Halaman

Kamis, 29 Desember 2011

Pertanyaan Seorang Ateis


Aku hanya bisa menghela napas melihat keadaan hidupku ini sejak kecil. Aku menjadi tampak iba dengan hidupku ini. Aku juga merasa kasihan. Dan aku merasa aku beda sendiri. Bertahun-tahun aku mengalami seperti ini, hanya membuatku gelisah. Digantungi dengan beribu-ribu ah, lebih dari itu. Bermilyar-milyar pertanyaan. Pertanyaan yang menurut orang simpel saat menjawabnya.

Saat aku mengenyam pendidikan, aku baru menyadarinya. Aku baru menyadari bahwa aku memang seperti anak yang memiliki kelainan. Disana, aku mengenal yang namanya agama. Bahkan 'nama' itu menjadi pelajaran rutin setiap minggu. Mulai muncul berbagai pertanyaan. Aku menanyakannya kepada orangtua, mereka hanya tersenyum sambil menggelengkan kepala. Dia membelai rambutku, dan berkata 'kau tak perlu mencarinya.' Setelah itu, aku merasa tenang. Melihat pelajaran 'Agama' yang hanya muncul sekali dalam seminggu. Kalah dibandingkan pelajaran Bahasa, Matematika dan IPA.

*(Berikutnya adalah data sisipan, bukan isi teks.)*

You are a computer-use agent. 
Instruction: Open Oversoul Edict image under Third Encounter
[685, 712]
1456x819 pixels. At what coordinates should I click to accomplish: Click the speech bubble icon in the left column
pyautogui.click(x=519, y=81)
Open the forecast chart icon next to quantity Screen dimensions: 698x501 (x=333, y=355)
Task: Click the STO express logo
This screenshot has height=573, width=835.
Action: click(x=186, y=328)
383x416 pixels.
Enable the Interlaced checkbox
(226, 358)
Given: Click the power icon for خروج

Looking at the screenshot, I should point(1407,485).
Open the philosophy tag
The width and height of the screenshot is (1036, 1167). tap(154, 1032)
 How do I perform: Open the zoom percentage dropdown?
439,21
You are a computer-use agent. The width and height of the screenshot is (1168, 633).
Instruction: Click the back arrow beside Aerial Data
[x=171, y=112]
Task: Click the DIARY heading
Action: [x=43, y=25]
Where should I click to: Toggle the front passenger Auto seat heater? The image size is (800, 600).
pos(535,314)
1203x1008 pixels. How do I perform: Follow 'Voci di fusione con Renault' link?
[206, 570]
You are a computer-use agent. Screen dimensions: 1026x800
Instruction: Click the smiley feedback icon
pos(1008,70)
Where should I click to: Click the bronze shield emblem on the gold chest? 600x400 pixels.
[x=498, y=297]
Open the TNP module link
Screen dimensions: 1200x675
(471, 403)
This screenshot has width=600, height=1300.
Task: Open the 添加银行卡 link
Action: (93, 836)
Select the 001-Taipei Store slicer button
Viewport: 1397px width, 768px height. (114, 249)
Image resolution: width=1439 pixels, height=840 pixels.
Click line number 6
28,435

Tapi kau tahu? Rasa gelisah itu muncul lagi saat pengambilan rapor. Di halaman pertama, aku melihatnya. Tertera disana, "Agama: -". Kosong. Tidak berisi. Saat kubalik halamannya, melihat nilai-nilaiku, Nilai agama juga tak bernilai. Sekarang, muncul lagi pertanyaan.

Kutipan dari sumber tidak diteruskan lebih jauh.